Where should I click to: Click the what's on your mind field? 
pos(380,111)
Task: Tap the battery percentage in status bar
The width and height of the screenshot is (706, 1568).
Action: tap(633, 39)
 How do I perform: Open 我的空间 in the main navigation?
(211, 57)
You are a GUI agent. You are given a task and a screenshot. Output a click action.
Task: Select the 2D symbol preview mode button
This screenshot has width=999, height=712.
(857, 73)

____________________

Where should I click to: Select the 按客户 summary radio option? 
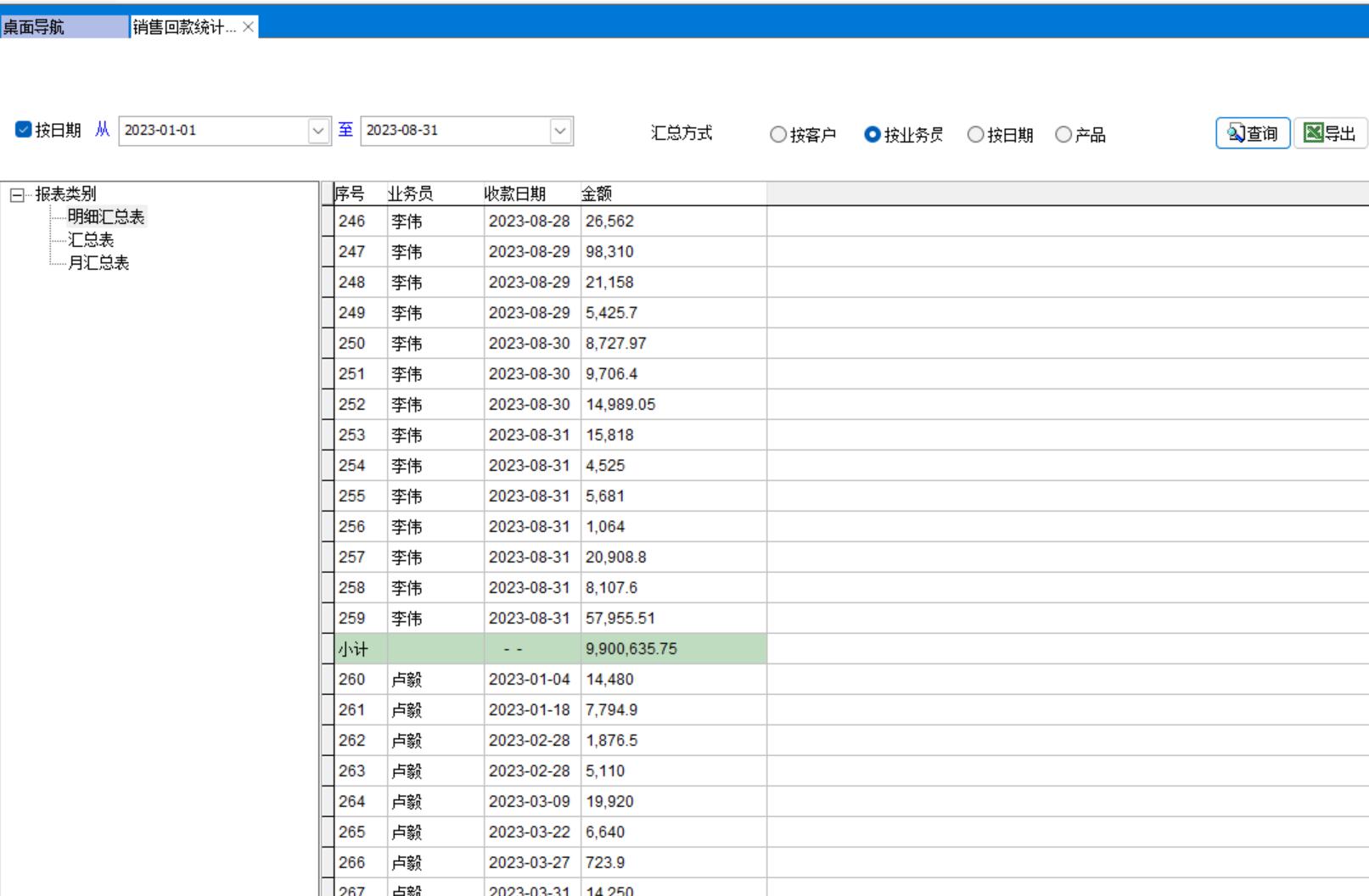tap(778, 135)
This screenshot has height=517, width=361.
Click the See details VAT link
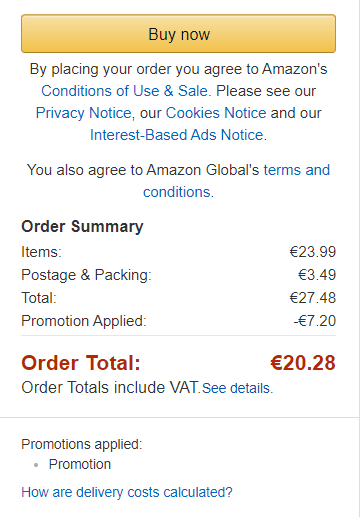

____________________

• INSTRUCTIONS FOR THE TASK
Repeat, character for character, the lines of the material above from the line with "This screenshot has height=517, width=361." through the line with "Click the See details VAT link".

• ANSWER SECTION
This screenshot has height=517, width=361.
Click the See details VAT link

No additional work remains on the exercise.